### BLOC DE TEXTE:
--

D’où vient l’eau présente sur Terre ainsi que sur les autres corps planétaires du Système Solaire ? Voilà une question depuis longtemps débattue, qui nécessite de remonter le temps, avant même la formation de notre Planète. Et pour cela, rien de tel que l’étude des météorites primitives.
Des chercheurs de l’Institut de Minéralogie de Physique des Matériaux, de Minéralogie et de Cosmochimie, de l’Université Paris-Saclay et de l’Université de Pau et des Pays de l’Adour se sont donc intéressés à la composition isotopique de l’hydrogène de minéraux présents dans certaines météorites retrouvées sur Terre. Ces météorites, dites « primitives » (chondrites), sont en effet les témoins de la composition originelle de notre Système solaire.  
Exemple de chondrite. © Didier Descouens, Wikimedia Commons, CC by-sa 4.0 
Leur étude permet donc de savoir quels étaient les isotopes de l’hydrogène présents au moment de la formation du Système solaire. La recherche de l’origine de l’eau peut en effet être envisagée par l’étude des compositions isotopiques des deux éléments chimiques qui la composent : l’hydrogène et l’oxygène. Naturellement, l’hydrogène possède trois isotopes, qui sont notés 1H (protium), 2H (deutérium) et 3H (tritium). Ils correspondent aux différentes configurations possibles du nombre de neutrons et de protons au sein du noyau atomique. Ce sont en quelque sorte des sosies d’un même élément chimique, mais présentant chacun quelques subtiles différences. Parmi ces trois isotopes, c’est le deutérium (D, ou 2H) qui intéresse particulièrement les chercheurs. Et plus précisément son ratio par rapport au Protium (H, ou 1H), qui est l’isotope le plus fréquent sur Terre.
Cependant, mesurer la composition isotopique de l’hydrogène au sein de minéraux formés sous très faible pression et très haute température représente un challenge technique. L’un des problèmes réside dans le fait que la plupart des météorites ont subi des altérations chimiques suite à la circulation de fluide après leur phase d’accrétion. Ces altérations ont tendance à masquer le signal correspondant à la composition primaire héritée du disque protoplanétaire.

--

### JEU DE DONNÉES:
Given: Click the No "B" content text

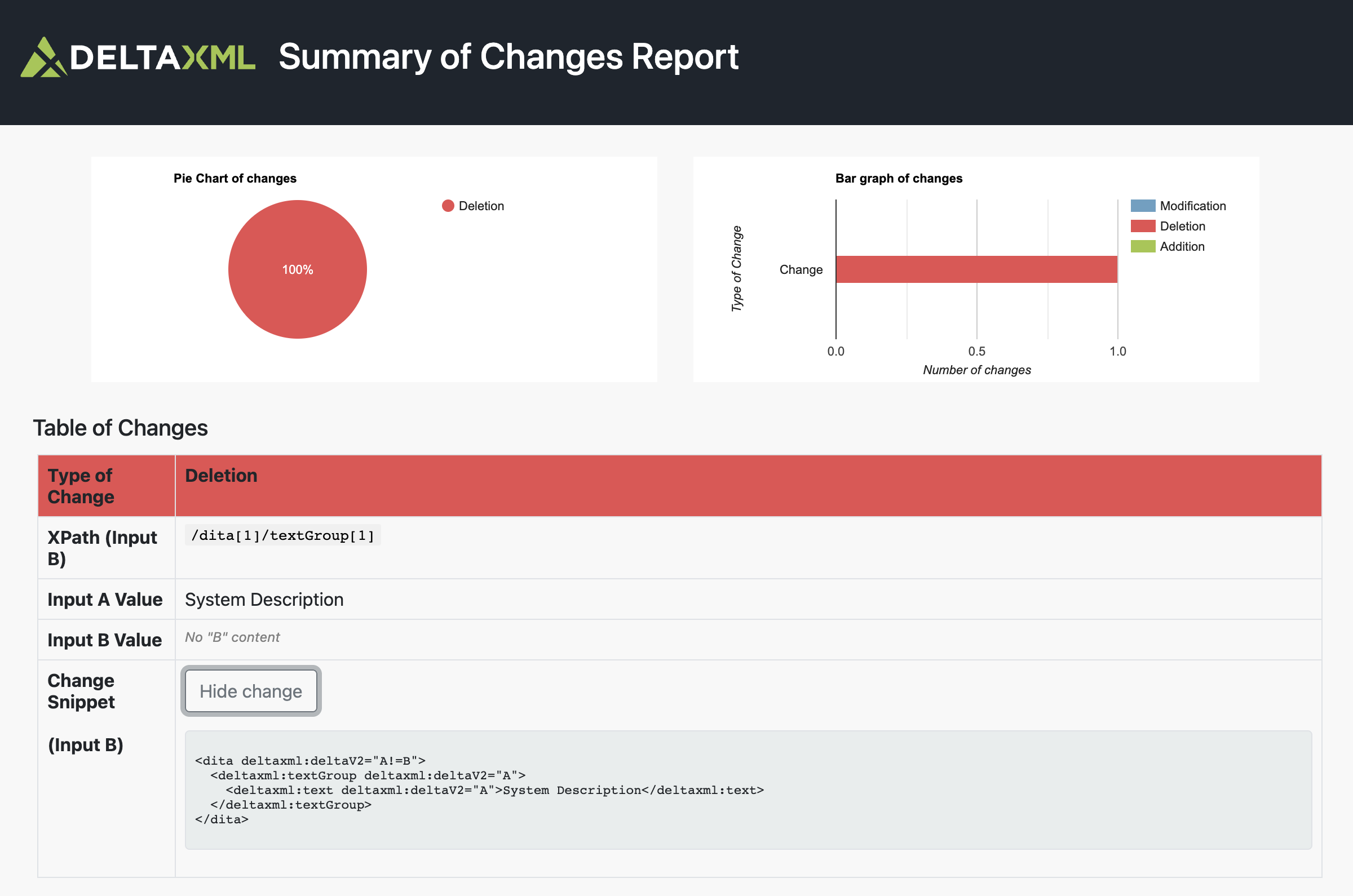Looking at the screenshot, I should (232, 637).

--

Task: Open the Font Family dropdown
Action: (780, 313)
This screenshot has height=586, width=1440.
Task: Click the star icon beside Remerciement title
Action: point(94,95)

--

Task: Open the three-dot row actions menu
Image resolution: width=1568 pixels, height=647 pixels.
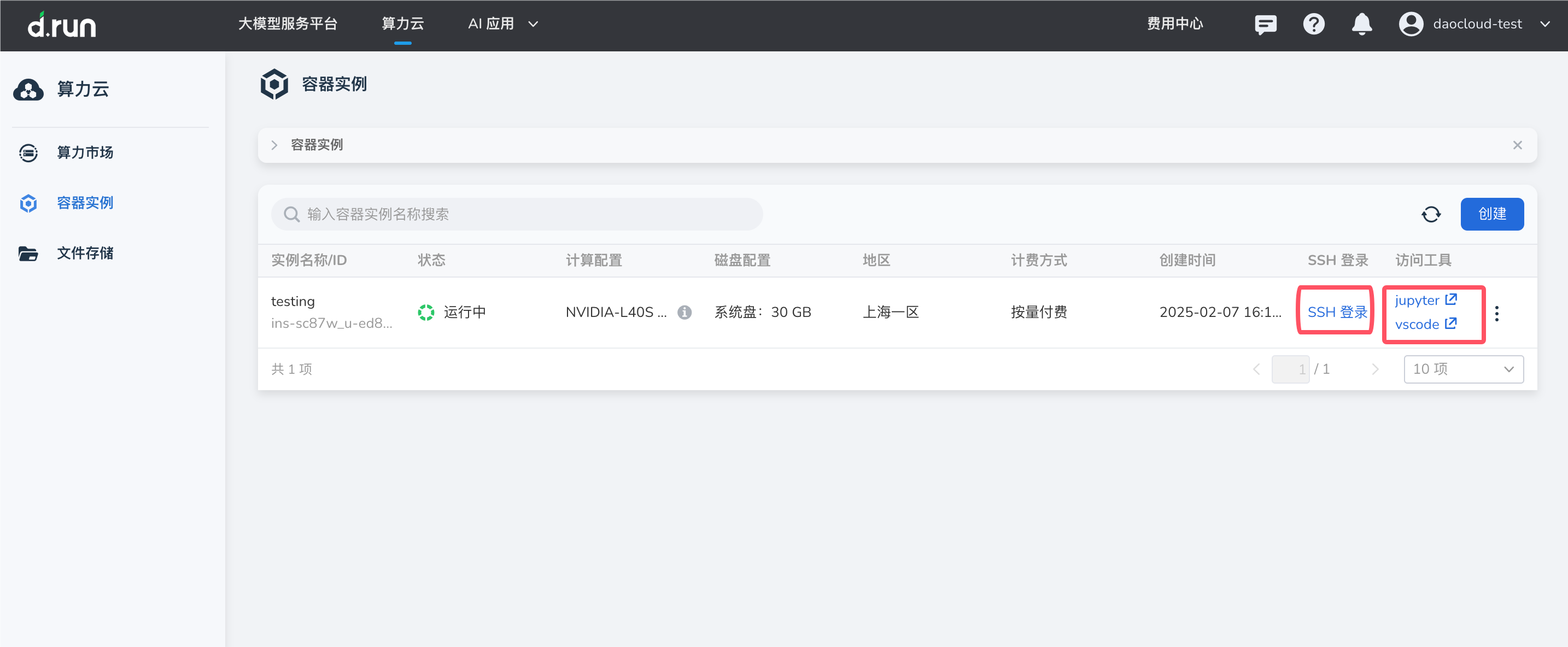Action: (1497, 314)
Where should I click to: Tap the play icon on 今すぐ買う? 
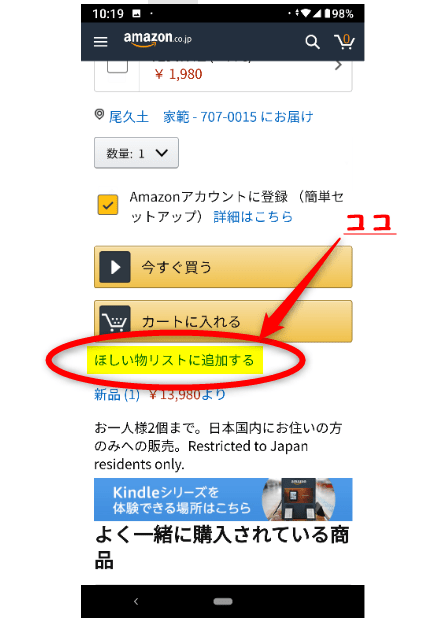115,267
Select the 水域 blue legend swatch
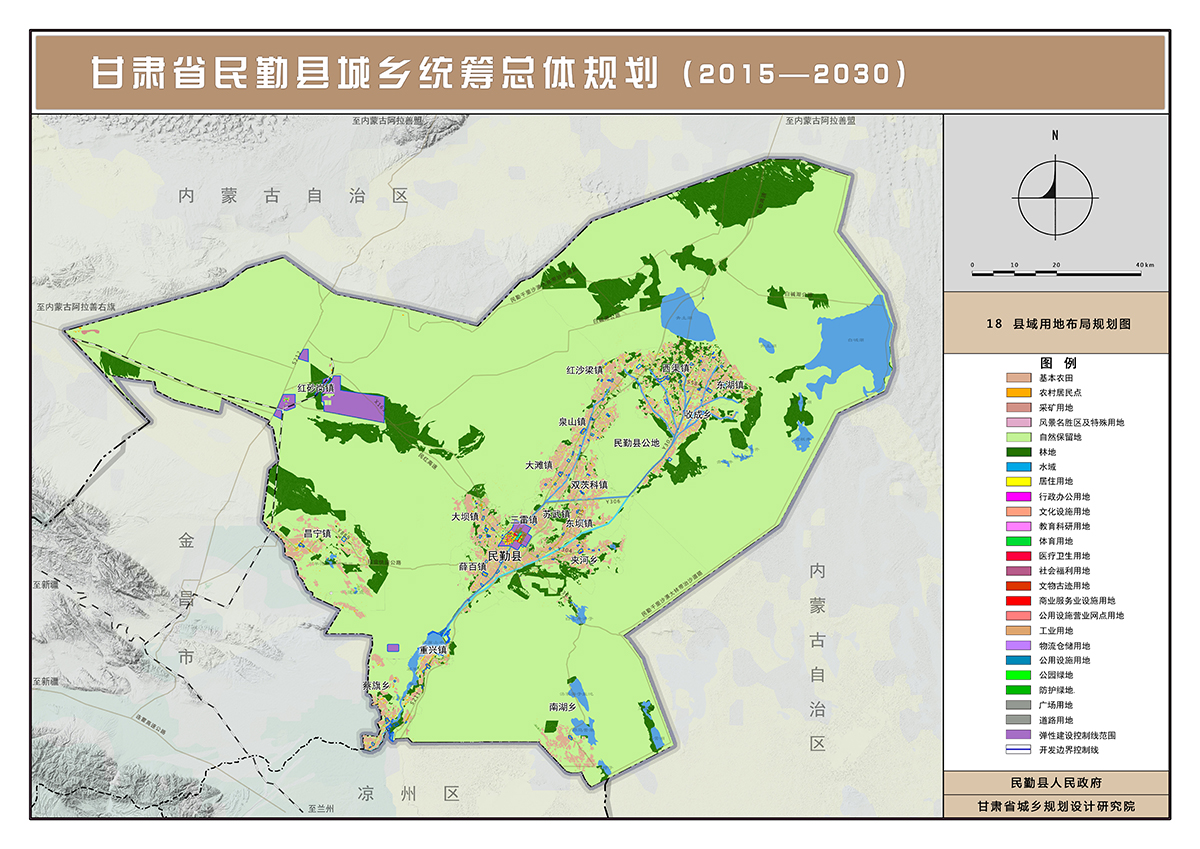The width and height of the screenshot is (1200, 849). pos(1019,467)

--

### LISTE DES TÂCHES:
[A] Traduisez en anglais cette phrase du texte sur l’origine de l’eau : « Naturellement, l’hydrogène possède trois isotopes, qui sont notés 1H (protium), 2H (deutérium) et 3H (tritium). »
[B] Recopiez tel quel un passage du texte sur l’origine de l’eau : partez des mots « D’où vient l’eau » et arrêtez-vous après les mots « notre Système solaire. ».

### RÉPONSES:
[A] Naturally, hydrogen has three isotopes, which are denoted 1H (protium), 2H (deuterium), and 3H (tritium).

[B]
D’où vient l’eau présente sur Terre ainsi que sur les autres corps planétaires du Système Solaire ? Voilà une question depuis longtemps débattue, qui nécessite de remonter le temps, avant même la formation de notre Planète. Et pour cela, rien de tel que l’étude des météorites primitives.
Des chercheurs de l’Institut de Minéralogie de Physique des Matériaux, de Minéralogie et de Cosmochimie, de l’Université Paris-Saclay et de l’Université de Pau et des Pays de l’Adour se sont donc intéressés à la composition isotopique de l’hydrogène de minéraux présents dans certaines météorites retrouvées sur Terre. Ces météorites, dites « primitives » (chondrites), sont en effet les témoins de la composition originelle de notre Système solaire.